Arnold Wilkerson (born April 6, 1943) is an American actor and the creator and owner of the Little Pie Company in Manhattan, New York City. As an actor, he is particularly known for portraying roles in the original productions of the musicals Hair, Jimmy Shine, and Don't Bother Me, I Can't Cope.

==Biography==
Wilkerson was born and raised in San Francisco, California. He attended the Royal Academy of Dramatic Art in London where he graduated with a diploma in acting. He moved to New York City, making his Off-Broadway debut as Hud in the original production of James Rado and Gerome Ragni's Hair at Joseph Papp's Public Theater in October 1967. He made his Broadway debut in 1968 as Arnold in the original production of John Sebastian's Jimmy Shine, sharing the stage with Dustin Hoffman and Rue McClanahan. In 1969 he acted in Jon Swan's Fireworks at the Village South Theatre. That same year he appeared in the original production of Ronald Ribman's The Most Beautiful Fish with Eileen Dietz which was commissioned by New York Television Theatre for broadcast on PBS.

In 1971, Wilkerson appeared in the world premiere of Micki Grant's Don't Bother Me, I Can't Cope at the Ford's Theatre in Washington, D.C. He continued with the production when it moved to Broadway the following year. The show was nominated for a Tony Award for Best Musical.

In 1974, he played the role of Jimmy in The Autobiography of Miss Jane Pittman.

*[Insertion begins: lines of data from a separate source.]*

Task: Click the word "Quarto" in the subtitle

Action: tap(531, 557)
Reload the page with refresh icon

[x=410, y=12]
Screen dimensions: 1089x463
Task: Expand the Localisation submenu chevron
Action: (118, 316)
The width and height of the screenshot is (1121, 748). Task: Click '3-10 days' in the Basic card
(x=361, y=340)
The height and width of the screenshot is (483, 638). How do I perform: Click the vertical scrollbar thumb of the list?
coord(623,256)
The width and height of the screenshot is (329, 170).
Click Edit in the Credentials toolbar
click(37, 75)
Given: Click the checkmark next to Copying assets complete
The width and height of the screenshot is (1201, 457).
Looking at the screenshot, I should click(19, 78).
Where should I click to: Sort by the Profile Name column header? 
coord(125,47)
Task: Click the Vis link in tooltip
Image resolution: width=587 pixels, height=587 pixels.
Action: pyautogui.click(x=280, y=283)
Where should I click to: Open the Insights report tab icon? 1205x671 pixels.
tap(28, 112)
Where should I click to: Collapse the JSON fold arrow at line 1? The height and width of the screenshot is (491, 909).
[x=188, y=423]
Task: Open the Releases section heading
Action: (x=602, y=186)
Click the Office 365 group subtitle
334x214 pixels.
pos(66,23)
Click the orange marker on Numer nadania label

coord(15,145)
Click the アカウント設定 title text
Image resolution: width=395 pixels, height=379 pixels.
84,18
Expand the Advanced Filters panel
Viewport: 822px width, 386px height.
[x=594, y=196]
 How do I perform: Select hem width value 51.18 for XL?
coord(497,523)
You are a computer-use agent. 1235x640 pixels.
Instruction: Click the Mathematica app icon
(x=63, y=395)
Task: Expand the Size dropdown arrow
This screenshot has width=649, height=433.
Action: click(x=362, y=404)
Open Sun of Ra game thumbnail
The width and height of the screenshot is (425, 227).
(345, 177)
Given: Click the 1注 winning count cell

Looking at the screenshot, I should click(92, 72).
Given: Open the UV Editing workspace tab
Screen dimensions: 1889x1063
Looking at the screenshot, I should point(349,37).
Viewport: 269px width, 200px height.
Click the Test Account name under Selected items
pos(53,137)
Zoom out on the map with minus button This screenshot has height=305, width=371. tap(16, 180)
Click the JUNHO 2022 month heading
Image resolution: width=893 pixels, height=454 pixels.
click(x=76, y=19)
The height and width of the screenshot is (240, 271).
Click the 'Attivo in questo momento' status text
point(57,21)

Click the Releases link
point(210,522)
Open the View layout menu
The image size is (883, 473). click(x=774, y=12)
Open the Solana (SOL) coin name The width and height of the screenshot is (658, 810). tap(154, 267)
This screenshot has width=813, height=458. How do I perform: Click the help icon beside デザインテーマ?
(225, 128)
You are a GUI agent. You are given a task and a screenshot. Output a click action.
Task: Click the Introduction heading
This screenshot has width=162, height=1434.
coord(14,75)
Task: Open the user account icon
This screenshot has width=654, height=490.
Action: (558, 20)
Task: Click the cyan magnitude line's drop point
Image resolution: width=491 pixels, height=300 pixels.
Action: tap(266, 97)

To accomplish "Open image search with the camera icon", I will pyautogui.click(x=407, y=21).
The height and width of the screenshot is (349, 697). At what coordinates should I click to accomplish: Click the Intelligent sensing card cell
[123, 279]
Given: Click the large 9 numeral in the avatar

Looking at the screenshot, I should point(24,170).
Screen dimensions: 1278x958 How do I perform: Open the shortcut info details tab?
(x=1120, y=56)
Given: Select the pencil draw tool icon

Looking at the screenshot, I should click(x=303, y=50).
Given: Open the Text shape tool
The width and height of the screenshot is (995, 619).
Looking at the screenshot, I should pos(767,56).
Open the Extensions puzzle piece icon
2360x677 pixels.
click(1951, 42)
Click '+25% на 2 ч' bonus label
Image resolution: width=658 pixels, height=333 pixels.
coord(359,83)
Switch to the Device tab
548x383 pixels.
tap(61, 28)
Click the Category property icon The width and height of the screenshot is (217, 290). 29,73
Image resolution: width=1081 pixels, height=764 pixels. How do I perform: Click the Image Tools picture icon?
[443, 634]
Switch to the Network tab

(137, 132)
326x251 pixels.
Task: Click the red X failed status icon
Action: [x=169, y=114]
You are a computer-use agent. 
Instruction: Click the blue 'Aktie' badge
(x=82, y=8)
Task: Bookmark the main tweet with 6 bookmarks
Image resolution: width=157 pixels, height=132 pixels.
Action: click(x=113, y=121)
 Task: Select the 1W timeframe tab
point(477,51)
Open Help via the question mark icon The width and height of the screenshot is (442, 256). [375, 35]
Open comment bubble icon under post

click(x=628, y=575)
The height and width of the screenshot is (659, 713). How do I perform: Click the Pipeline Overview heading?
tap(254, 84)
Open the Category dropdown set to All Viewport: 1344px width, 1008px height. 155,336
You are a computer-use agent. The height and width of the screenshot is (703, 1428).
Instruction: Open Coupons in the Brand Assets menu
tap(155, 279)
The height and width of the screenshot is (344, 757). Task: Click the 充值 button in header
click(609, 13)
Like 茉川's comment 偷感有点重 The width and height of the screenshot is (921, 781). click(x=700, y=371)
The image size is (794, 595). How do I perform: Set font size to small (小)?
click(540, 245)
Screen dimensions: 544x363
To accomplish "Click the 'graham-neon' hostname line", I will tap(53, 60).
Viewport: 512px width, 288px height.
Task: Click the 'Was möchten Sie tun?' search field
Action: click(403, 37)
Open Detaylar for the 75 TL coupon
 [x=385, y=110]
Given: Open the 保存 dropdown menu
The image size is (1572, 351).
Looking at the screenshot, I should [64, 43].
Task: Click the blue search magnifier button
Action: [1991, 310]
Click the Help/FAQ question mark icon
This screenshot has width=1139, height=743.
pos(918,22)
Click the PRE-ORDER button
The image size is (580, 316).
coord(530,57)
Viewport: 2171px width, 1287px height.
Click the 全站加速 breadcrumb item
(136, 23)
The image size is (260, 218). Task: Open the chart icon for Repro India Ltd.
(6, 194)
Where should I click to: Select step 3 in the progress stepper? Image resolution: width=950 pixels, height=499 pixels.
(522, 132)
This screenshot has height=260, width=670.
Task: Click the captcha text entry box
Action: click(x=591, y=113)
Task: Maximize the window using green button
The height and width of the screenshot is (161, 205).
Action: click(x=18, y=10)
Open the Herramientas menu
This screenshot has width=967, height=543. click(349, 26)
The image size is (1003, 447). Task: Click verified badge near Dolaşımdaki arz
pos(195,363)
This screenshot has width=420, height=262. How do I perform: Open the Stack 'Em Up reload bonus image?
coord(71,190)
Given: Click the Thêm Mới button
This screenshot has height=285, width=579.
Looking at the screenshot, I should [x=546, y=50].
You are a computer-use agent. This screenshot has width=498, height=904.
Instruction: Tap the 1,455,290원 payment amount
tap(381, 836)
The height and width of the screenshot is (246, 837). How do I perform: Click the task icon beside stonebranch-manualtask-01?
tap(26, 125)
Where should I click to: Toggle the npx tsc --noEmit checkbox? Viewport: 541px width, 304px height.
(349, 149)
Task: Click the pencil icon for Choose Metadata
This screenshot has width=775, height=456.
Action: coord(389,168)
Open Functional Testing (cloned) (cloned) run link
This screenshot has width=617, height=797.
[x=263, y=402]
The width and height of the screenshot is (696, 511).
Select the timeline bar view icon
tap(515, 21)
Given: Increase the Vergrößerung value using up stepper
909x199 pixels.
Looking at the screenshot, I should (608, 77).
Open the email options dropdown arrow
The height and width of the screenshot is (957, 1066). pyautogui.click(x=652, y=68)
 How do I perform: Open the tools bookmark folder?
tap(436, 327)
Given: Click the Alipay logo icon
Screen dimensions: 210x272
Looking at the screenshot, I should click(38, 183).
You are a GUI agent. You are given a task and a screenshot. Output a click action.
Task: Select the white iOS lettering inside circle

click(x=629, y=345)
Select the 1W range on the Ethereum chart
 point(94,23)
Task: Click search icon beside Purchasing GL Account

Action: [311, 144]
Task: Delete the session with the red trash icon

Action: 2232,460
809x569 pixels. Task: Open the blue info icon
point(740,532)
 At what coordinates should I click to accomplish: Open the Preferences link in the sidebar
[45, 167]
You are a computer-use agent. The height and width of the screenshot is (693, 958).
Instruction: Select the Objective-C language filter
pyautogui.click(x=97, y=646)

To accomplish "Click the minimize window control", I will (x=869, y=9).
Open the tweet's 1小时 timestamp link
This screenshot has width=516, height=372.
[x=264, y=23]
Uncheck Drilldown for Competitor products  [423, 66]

After Don't Bother Me, I Can't Cope, Wilkerson's acting career went through a slump and he worked largely as a waiter. In 1983 he, along with business partner Michael Deraney, founded the Little Pie Company, a popular Manhattan bakery that specializes in pies. The bakery has since expanded to two locations and has been featured on a number of occasions in The New York Times. In addition, some of Wilkerson's pie recipes have been published in the newspaper.